**Texte du document**
Un mois plus tard, le 26 janvier 1942, l'Alysse quittait (Écosse) pour Londonderry (Irlande du Nord). Deux jours plus tard, elle appareillait pour escorter, de concert avec cinq autres corvettes, canadiennes et anglaises, le convoi ONS 60 (7) à destination de Halifax. Le 8 février, à moins de 400 milles nautiques de la côte est de Terre-Neuve, son avant est frappé par une torpille. On dénombrera trente-six victimes, dont trente-cinq quartiers-maîtres et matelots ainsi que l'officier de liaison. Sur ce nombre, cinq Saint-Pierrais: Pierre Perrin, Joseph Vigneau, Jean Boudreau, Pierre Walsh et René Lemaine. Le commandant Pépin-Lehalleur a l'épaule fracturée. La corvette Moose Jaw recueillit 21 rescapés et l'Hepatica treize autres. Les tentatives répétées de remorquage se soldèrent par la perte du bâtiment qui sombra deux jours plus tard.
L'Alysse touchée (8)
Le 21 février, les trente-quatre survivants de l'Alysse rejoignaient Saint-Pierre sur le Mimosa, exception faite de son commandant, toujours hospitalisé à Saint-Jean de Terre-Neuve. Deux étaient Saint-Pierrais: Eugène Lepape et Jean Poirier.
Le lendemain 22, une cérémonie avait lieu au monument aux morts, lors de laquelle le capitaine de frégate Louis de Villefosse, le commandant militaire de Saint-Pierre, remettait la Croix de guerre aux mères et à une veuve des disparus.
Dès le 2 mars 1942, l'Administrateur du Territoire, Alain Savary, prenait un arrêté donnant au quai de l'ancienne Douane, le nom de Quai de l'Alysse.

**Données répertoriées**
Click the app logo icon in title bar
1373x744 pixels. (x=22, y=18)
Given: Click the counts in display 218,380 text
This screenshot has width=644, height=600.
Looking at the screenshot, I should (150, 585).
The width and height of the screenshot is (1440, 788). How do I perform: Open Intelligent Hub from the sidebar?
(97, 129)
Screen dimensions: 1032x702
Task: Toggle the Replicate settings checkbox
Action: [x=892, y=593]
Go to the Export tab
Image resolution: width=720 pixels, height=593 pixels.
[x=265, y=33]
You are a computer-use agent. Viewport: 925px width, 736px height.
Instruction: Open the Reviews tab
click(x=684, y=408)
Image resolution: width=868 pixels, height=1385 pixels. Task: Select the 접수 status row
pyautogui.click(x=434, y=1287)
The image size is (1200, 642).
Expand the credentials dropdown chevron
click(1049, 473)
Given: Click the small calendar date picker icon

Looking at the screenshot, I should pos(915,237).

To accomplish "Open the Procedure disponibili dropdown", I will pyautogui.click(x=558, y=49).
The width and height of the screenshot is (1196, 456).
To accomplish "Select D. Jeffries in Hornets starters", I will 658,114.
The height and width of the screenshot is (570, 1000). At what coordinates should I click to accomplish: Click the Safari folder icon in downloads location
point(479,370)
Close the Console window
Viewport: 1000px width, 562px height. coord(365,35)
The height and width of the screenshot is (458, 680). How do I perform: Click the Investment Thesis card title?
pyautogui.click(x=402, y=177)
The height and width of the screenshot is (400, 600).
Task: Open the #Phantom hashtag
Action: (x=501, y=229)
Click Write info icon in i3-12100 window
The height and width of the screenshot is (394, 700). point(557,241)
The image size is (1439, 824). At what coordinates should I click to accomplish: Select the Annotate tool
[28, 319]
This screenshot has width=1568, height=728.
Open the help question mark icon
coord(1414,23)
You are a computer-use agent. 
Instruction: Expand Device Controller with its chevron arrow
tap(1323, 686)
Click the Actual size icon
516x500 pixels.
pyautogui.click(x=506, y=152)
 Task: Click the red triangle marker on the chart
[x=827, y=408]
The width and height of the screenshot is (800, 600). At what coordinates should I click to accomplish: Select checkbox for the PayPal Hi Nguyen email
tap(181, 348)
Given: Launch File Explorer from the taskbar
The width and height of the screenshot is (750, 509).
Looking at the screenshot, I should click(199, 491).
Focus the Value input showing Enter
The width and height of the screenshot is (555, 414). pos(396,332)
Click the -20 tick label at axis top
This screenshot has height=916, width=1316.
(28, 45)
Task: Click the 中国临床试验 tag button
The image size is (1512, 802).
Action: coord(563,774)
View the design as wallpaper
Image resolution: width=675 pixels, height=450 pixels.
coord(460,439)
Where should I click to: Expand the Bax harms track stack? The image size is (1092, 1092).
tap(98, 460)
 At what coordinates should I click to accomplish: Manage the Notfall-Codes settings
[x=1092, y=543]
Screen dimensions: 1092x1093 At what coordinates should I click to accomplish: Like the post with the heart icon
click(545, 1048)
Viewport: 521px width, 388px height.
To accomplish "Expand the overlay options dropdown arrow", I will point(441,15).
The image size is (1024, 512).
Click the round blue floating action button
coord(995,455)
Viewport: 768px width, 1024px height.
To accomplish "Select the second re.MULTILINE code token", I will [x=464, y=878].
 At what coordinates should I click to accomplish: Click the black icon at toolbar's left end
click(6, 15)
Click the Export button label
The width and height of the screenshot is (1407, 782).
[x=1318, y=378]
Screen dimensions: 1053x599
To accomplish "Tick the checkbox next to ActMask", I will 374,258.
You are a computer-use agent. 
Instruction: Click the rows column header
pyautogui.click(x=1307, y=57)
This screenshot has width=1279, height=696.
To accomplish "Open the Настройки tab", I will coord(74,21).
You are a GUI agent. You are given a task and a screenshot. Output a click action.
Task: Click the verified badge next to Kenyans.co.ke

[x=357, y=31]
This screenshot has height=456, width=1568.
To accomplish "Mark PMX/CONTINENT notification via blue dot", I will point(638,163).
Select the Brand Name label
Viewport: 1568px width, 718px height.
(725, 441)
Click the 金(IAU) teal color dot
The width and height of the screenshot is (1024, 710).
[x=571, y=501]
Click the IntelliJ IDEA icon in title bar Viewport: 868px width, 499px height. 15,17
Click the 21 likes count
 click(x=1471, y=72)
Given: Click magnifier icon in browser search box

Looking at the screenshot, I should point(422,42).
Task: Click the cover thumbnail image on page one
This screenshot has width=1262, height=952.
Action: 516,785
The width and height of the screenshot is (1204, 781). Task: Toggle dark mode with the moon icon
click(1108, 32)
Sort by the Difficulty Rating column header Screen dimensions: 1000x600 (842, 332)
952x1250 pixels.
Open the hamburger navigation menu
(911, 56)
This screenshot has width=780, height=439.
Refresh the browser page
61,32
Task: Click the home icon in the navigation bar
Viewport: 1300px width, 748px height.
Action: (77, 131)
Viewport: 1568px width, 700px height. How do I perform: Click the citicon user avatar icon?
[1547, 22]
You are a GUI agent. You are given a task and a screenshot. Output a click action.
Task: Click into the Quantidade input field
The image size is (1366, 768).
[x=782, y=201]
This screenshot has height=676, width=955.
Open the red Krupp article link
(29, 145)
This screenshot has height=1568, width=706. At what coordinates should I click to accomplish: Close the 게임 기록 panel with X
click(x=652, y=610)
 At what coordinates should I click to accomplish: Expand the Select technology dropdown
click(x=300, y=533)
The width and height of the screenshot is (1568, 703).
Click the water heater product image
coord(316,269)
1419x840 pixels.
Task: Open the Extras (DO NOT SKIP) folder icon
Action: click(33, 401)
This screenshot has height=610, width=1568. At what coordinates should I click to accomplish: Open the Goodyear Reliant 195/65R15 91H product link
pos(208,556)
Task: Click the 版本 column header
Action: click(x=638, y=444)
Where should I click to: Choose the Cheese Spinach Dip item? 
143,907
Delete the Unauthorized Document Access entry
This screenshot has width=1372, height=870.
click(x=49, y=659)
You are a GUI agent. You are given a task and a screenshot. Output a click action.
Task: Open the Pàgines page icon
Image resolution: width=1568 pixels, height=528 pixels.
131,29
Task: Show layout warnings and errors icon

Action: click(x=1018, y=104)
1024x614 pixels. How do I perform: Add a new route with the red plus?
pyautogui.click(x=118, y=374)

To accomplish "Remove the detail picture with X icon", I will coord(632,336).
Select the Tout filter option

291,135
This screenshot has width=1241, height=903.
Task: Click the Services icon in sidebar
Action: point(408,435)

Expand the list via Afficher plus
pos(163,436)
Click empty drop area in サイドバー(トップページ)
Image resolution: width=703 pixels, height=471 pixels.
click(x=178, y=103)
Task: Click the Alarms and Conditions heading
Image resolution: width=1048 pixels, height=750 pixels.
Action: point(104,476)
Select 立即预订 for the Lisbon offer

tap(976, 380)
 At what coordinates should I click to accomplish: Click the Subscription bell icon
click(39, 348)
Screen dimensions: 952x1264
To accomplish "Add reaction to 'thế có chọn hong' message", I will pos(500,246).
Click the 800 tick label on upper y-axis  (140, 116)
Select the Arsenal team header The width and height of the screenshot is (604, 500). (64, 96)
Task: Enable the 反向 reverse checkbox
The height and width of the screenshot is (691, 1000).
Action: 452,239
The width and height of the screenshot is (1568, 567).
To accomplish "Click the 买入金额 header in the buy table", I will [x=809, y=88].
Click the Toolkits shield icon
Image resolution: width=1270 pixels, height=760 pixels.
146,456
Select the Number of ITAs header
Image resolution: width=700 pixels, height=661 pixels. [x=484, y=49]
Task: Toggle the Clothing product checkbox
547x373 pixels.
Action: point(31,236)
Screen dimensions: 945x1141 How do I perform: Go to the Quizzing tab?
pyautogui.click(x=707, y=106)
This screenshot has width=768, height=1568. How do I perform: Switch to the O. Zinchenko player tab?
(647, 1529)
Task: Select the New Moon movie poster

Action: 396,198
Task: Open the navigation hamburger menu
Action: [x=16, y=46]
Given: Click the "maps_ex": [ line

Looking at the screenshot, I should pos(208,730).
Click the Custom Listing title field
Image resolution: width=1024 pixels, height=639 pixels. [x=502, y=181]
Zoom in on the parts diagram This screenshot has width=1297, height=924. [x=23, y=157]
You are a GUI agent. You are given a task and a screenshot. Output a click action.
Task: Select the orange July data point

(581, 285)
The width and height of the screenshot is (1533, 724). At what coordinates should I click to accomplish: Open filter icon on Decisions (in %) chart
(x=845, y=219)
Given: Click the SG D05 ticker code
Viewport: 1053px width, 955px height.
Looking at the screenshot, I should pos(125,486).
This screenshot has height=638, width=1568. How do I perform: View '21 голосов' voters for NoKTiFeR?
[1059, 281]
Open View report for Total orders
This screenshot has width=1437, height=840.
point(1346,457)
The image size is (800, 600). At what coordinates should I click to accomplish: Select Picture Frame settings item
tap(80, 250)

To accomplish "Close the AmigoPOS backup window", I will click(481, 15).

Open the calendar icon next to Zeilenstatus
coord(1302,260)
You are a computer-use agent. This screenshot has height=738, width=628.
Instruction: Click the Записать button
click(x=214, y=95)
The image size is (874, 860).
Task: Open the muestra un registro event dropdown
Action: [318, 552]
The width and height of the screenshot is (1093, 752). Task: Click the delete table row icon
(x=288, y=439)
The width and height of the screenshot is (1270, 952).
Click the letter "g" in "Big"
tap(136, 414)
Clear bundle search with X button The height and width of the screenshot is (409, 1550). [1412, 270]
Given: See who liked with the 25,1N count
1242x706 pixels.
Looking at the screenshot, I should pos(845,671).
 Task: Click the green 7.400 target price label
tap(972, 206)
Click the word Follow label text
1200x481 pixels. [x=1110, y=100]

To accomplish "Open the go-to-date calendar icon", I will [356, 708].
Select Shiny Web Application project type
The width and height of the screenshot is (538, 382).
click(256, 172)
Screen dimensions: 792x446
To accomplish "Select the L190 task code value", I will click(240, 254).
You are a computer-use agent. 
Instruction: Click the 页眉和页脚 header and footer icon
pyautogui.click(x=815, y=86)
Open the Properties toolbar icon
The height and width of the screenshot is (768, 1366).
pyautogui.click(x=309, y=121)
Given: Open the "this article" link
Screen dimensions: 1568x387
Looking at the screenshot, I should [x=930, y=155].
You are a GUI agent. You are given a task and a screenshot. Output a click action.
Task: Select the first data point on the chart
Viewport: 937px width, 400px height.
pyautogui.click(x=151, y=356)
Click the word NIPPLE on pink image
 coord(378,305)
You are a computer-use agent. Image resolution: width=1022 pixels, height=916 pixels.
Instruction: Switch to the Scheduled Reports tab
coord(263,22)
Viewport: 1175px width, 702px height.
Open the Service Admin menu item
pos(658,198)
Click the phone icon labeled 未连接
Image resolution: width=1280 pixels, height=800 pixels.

**Objectif**
D'après le texte sur la corvette Alysse, quel nom l'arrêté du 2 mars 1942 donna-t-il au quai de l'ancienne Douane ?

**Résultat obtenu**
Quai de l'Alysse.